I made a quick and dirty JavaScript implementation (note: it is O(n^2)):

function lis(a) {
    var tmpArr = Array(),
        result = Array(),
        i = a.length;

    while (i--) {
        var theValue = a[i],
            longestFound = tmpArr[theValue] || 1;

        for (var j=theValue+1; j<tmpArr.length; j++) {
            if (tmpArr[j] >= longestFound) {
                longestFound = tmpArr[j]+1;
            }
        }
        result[i] = tmpArr[theValue] = longestFound;
    }
    return result;
}

jsFiddle: http://jsfiddle.net/Bwj9s/1/

We run through the array right-to-left, keeping previous calculations in a separate temporary array for subsequent lookups.

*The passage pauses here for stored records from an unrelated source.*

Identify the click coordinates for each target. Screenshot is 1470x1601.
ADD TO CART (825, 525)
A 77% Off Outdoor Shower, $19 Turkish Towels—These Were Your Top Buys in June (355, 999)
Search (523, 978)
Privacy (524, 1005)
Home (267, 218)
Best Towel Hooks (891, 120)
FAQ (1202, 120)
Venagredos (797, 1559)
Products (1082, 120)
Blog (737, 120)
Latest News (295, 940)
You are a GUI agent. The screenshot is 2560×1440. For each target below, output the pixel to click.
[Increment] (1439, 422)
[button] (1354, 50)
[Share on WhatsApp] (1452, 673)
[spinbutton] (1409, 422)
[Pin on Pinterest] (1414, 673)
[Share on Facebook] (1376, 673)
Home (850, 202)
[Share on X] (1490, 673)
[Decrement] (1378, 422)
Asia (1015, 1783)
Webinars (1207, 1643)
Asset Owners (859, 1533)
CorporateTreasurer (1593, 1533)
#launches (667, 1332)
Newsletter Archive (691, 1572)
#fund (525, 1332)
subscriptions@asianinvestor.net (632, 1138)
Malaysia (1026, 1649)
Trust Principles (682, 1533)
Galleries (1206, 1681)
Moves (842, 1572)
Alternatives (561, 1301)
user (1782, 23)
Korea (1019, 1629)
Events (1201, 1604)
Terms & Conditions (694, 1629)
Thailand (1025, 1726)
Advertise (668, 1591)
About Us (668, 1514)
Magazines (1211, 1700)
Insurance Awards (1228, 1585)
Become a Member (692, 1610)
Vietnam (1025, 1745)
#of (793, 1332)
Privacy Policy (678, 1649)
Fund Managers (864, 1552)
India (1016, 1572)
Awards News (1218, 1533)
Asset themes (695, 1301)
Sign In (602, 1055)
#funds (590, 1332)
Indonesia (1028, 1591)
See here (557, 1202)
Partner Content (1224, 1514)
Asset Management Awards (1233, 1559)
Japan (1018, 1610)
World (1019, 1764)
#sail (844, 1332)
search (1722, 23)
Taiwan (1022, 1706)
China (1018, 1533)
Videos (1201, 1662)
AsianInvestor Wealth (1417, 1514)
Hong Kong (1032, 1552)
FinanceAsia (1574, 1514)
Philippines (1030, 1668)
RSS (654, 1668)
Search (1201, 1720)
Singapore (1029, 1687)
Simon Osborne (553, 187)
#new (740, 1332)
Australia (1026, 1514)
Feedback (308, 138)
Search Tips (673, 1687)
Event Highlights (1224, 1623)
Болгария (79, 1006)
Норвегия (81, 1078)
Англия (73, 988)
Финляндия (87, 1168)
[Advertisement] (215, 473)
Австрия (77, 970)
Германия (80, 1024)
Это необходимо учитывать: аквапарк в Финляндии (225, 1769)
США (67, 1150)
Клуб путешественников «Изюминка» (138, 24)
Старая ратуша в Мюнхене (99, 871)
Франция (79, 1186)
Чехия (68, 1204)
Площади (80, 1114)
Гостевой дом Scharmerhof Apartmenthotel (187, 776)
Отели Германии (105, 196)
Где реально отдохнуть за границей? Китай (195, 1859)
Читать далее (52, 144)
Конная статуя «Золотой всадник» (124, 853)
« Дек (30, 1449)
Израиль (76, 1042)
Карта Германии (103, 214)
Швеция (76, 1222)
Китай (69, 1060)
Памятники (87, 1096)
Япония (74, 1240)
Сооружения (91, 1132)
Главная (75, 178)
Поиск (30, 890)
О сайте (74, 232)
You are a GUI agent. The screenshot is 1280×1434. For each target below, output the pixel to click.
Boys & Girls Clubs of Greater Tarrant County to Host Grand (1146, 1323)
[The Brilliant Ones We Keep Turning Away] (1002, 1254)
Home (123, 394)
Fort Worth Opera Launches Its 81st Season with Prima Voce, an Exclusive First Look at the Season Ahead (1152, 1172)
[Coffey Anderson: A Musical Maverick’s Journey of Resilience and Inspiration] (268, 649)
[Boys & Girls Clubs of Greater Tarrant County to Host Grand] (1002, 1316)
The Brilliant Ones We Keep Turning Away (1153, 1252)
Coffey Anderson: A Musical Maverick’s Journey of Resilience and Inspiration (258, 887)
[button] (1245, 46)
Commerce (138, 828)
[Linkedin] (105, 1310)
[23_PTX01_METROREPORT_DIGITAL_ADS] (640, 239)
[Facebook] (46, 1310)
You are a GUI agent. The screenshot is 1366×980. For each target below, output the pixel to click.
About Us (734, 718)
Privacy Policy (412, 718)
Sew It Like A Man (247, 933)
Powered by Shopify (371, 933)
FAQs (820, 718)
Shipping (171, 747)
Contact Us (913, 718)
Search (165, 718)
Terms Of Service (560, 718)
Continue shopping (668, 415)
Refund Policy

The tmpArray contains the previously found subsequences beginning with any given value, so tmpArray[n] will represent the longest subsequence found (to the right of the current position) beginning with the value n.

The loop goes like this: For every index, we look up the value (and all higher values) in our tmpArray to see if we already found a subsequence which the value could be prepended to. If we find one, we simply add 1 to that length, update the tmpArray for the value, and move to the next index. If we don't find a working (higher) subsequence, we set the tmpArray for the value to 1 and move on.


In order to make it O(n log n) we observe that the tmpArray will always be a decreasing array -- it can and should use a binary search rather than a partial loop.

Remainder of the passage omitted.